= EXERCISE GOAL =
An exact restatement of the records below is expected.

= DATA FOR THIS EXERCISE =
::::::
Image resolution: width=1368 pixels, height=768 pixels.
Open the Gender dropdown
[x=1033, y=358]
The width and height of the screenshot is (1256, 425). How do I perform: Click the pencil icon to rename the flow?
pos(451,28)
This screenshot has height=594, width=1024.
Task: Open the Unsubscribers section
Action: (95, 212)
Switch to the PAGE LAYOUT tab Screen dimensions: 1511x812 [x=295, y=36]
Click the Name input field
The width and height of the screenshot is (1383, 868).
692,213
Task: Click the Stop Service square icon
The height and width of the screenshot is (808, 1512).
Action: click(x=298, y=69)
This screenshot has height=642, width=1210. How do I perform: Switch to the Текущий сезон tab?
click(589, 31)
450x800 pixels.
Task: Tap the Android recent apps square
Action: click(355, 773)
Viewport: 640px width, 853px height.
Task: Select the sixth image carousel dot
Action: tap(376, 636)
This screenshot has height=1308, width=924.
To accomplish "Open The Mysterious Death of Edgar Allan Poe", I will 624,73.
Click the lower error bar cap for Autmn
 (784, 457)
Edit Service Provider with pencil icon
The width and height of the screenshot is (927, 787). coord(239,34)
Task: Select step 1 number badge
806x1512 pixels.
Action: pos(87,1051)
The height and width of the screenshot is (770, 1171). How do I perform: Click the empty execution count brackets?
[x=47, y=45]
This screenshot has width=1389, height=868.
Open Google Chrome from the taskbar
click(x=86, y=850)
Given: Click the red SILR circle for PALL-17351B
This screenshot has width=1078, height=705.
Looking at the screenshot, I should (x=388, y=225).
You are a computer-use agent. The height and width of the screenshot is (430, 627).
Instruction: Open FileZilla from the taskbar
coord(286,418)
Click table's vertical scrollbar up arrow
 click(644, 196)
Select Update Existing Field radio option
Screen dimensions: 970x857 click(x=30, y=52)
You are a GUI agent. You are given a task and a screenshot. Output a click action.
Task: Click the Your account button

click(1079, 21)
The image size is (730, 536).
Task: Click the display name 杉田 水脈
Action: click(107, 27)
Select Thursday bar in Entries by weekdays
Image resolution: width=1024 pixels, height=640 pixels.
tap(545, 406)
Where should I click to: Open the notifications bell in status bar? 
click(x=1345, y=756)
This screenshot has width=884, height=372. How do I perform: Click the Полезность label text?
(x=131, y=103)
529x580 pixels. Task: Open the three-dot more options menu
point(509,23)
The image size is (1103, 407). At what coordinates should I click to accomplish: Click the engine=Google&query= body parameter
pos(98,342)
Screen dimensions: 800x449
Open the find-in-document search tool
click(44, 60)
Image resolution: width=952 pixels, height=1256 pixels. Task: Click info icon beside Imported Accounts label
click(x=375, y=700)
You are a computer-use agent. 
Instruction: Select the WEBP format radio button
::::::
= TASK OUTPUT =
Image resolution: width=1368 pixels, height=768 pixels.
Open the Gender dropdown
[x=1033, y=358]
The width and height of the screenshot is (1256, 425). How do I perform: Click the pencil icon to rename the flow?
pos(451,28)
This screenshot has height=594, width=1024.
Task: Open the Unsubscribers section
Action: (95, 212)
Switch to the PAGE LAYOUT tab Screen dimensions: 1511x812 [x=295, y=36]
Click the Name input field
The width and height of the screenshot is (1383, 868).
692,213
Task: Click the Stop Service square icon
The height and width of the screenshot is (808, 1512).
Action: click(x=298, y=69)
This screenshot has height=642, width=1210. How do I perform: Switch to the Текущий сезон tab?
click(589, 31)
450x800 pixels.
Task: Tap the Android recent apps square
Action: click(355, 773)
Viewport: 640px width, 853px height.
Task: Select the sixth image carousel dot
Action: tap(376, 636)
This screenshot has height=1308, width=924.
To accomplish "Open The Mysterious Death of Edgar Allan Poe", I will 624,73.
Click the lower error bar cap for Autmn
 (784, 457)
Edit Service Provider with pencil icon
The width and height of the screenshot is (927, 787). coord(239,34)
Task: Select step 1 number badge
806x1512 pixels.
Action: pos(87,1051)
The height and width of the screenshot is (770, 1171). How do I perform: Click the empty execution count brackets?
[x=47, y=45]
This screenshot has width=1389, height=868.
Open Google Chrome from the taskbar
click(x=86, y=850)
Given: Click the red SILR circle for PALL-17351B
This screenshot has width=1078, height=705.
Looking at the screenshot, I should (x=388, y=225).
You are a computer-use agent. The height and width of the screenshot is (430, 627).
Instruction: Open FileZilla from the taskbar
coord(286,418)
Click table's vertical scrollbar up arrow
 click(644, 196)
Select Update Existing Field radio option
Screen dimensions: 970x857 click(x=30, y=52)
You are a GUI agent. You are given a task and a screenshot. Output a click action.
Task: Click the Your account button

click(1079, 21)
The image size is (730, 536).
Task: Click the display name 杉田 水脈
Action: click(107, 27)
Select Thursday bar in Entries by weekdays
Image resolution: width=1024 pixels, height=640 pixels.
tap(545, 406)
Where should I click to: Open the notifications bell in status bar? 
click(x=1345, y=756)
This screenshot has width=884, height=372. How do I perform: Click the Полезность label text?
(x=131, y=103)
529x580 pixels. Task: Open the three-dot more options menu
point(509,23)
The image size is (1103, 407). At what coordinates should I click to accomplish: Click the engine=Google&query= body parameter
pos(98,342)
Screen dimensions: 800x449
Open the find-in-document search tool
click(44, 60)
Image resolution: width=952 pixels, height=1256 pixels. Task: Click info icon beside Imported Accounts label
click(x=375, y=700)
You are a computer-use agent. 
Instruction: Select the WEBP format radio button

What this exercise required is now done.